Instructions to follow:
Search each line below for the word "agent" and list those that contain it.

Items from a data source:
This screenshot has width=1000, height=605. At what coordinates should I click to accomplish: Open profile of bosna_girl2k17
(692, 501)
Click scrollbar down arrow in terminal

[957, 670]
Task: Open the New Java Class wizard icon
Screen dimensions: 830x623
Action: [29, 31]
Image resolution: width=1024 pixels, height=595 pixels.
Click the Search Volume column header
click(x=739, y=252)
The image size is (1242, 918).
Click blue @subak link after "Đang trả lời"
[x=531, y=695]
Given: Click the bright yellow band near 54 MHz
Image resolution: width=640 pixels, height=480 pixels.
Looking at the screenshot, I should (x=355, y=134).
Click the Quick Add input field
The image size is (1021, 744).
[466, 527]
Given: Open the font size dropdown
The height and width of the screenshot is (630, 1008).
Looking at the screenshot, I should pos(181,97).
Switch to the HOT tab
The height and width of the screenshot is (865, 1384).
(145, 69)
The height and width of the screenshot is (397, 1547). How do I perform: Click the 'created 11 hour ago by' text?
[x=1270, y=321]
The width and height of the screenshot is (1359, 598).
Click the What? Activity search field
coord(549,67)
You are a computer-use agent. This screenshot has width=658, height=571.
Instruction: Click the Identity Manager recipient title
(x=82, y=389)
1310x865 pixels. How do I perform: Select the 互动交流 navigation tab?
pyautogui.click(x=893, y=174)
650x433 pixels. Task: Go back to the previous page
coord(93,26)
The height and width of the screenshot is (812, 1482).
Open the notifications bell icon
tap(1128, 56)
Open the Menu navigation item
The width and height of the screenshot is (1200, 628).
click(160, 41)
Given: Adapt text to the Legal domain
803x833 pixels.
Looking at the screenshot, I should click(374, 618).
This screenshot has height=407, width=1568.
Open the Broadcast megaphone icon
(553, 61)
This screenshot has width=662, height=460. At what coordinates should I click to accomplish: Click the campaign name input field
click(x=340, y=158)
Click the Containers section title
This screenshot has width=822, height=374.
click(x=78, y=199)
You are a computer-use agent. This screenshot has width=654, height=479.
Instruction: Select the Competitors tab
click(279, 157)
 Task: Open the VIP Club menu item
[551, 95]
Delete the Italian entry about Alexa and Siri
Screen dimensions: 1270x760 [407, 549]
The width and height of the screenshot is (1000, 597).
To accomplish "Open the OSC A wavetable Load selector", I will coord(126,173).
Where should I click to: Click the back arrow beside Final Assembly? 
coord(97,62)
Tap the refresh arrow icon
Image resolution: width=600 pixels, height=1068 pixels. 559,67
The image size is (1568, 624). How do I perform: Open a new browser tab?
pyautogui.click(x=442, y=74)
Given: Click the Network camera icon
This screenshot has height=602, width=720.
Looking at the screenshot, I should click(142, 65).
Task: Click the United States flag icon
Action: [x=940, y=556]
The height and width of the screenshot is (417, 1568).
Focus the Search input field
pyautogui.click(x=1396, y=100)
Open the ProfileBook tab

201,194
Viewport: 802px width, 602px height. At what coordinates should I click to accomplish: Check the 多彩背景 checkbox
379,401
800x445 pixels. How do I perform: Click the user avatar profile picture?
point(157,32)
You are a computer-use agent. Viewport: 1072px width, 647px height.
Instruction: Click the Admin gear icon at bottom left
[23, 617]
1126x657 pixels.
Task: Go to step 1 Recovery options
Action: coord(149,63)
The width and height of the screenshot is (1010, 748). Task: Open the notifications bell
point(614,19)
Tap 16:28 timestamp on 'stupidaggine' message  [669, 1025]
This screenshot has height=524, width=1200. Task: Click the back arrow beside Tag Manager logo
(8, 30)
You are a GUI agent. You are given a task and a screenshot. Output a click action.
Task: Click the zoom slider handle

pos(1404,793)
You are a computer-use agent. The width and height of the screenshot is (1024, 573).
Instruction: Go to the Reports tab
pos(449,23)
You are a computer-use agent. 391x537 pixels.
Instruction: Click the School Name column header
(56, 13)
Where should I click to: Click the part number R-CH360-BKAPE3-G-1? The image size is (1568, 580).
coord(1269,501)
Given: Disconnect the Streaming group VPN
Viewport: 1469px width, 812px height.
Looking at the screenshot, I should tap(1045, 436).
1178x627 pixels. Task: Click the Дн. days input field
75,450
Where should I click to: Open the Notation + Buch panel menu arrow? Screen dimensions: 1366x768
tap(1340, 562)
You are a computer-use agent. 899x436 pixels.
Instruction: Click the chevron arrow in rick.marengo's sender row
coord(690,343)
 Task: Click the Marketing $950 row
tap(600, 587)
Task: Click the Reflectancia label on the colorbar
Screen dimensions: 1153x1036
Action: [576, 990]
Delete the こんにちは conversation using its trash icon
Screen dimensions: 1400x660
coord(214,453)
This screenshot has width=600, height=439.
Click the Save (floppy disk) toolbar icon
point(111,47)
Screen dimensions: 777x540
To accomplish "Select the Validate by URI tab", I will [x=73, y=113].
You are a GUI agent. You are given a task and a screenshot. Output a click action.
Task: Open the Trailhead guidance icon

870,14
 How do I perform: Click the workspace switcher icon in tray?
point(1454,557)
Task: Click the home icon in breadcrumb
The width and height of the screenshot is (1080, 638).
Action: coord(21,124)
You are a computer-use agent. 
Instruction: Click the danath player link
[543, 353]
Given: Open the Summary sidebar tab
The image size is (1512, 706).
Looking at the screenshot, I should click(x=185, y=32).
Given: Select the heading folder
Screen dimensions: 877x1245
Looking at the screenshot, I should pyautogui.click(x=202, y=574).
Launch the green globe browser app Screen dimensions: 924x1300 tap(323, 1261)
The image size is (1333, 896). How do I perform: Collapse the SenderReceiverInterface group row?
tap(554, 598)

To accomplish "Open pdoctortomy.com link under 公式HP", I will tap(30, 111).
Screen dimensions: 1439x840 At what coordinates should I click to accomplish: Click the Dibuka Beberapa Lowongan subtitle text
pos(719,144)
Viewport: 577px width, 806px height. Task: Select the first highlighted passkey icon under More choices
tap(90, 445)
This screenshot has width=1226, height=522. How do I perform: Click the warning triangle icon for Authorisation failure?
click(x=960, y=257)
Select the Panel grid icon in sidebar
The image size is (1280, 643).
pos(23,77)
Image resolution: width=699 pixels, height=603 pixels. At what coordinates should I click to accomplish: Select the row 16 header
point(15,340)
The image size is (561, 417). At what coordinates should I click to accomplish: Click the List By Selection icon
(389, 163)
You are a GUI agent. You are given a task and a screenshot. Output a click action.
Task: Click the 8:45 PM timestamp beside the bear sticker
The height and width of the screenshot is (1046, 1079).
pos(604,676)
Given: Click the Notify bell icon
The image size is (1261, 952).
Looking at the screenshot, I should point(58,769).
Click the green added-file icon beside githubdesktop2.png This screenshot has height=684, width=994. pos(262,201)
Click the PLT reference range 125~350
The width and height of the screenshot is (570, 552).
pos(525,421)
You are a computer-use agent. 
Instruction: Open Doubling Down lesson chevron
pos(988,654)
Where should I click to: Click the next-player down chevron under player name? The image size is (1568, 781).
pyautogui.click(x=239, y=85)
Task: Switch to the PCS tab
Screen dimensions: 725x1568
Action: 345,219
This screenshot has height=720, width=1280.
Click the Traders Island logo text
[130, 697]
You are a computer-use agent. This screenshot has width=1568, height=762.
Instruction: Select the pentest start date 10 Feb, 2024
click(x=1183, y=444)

Answer section:
You are a computer-use agent. This screenshot has width=658, height=571.
You are a computer-use agent. This screenshot has width=654, height=479.
You are a computer-use agent. Viewport: 1072px width, 647px height.
You are a GUI agent. You are given a task and a screenshot. Output a click action.
You are a computer-use agent. The width and height of the screenshot is (1024, 573).
You are a computer-use agent. 391x537 pixels.
You are a computer-use agent. 899x436 pixels.
You are a GUI agent. You are given a task and a screenshot. Output a click action.
You are a computer-use agent. 
You are a GUI agent. You are given a task and a screenshot. Output a click action.
You are a computer-use agent. 
You are a computer-use agent. This screenshot has width=1568, height=762.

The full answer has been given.